Since coming back into power in Italy, Silvio Berlusconi’s most high-profile move has been to indulge in some sexist comments about Spain’s majority-women government.
I’ve seen some speculation about the impact of his election on LGBT rights, as well, but in today’s Guardian John Hooper sets out some more evidence of the changing political landscape in Italy.
One ray of sunshine: apparently Italy is likely to see its slot on the Commission* shift from justice (you may remember the furore over Italy’s decision to nominate a man who called homosexuality a sin to the post) to transport. Although that’s good news for Europeans as a whole, the Italian LGBT community will be less than thrilled with Berlusconi’s comment: “It’s much better for us to be concerned with infrastructure than homosexuality.”
Ever since he entered politics, Berlusconi and his friends have been pushing back the boundaries of the say-able. Before the election, one of his candidates declared he had “never repudiated fascism”. Berlusconi did not drop him and the candidate was elected. Berlusconi himself was restrained in the campaign (well, apart from calling his middle-aged women followers “the menopause section” and advising a young woman looking for a job to marry his millionaire son instead).

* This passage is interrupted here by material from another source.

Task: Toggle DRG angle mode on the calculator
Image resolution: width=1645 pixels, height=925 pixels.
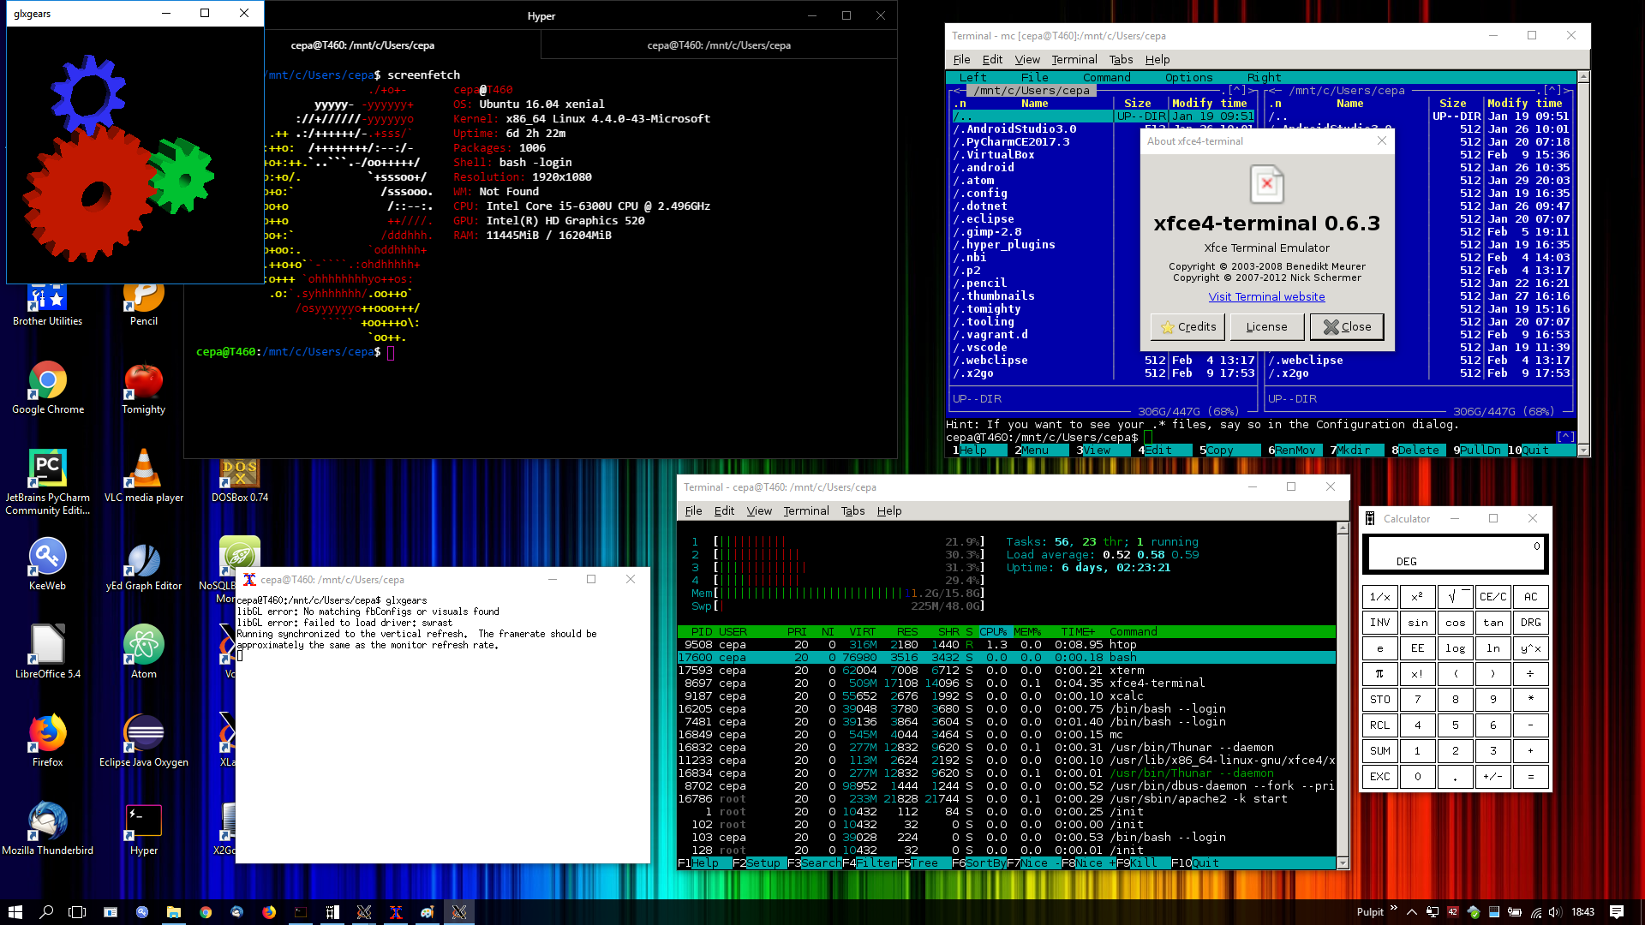Action: click(x=1531, y=622)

But his victory two weeks ago has freed him to speak his mind.
An openly fascist candidate. Who calls his female supporters the “menopause section (and yet they vote for him?!!) Could it get worse? Well, let’s bring Vladimir Putin into the equation and see!
His first move after the vote was to invite his old friend Vladimir Putin to his villa on Sardinia where he laid on a show with scantily clad dancing girls. At a press conference the next day, a Russian reporter rashly asked her president about his alleged relationship with a young gymnast. As Putin scowlingly complained of journalists with “snotty noses and erotic fantasies” invading his privacy, his chum drove home the message by pretending to fire a sub-machine gun at the questioner. It reduced her to tears.
*Each member state gets to put forward a candidate for a post as Commissioner at the European Commission, which is meant to function as the civil service of the European Parliament but also sets the political agenda, putting forward legislation to be voted on by the Parliament.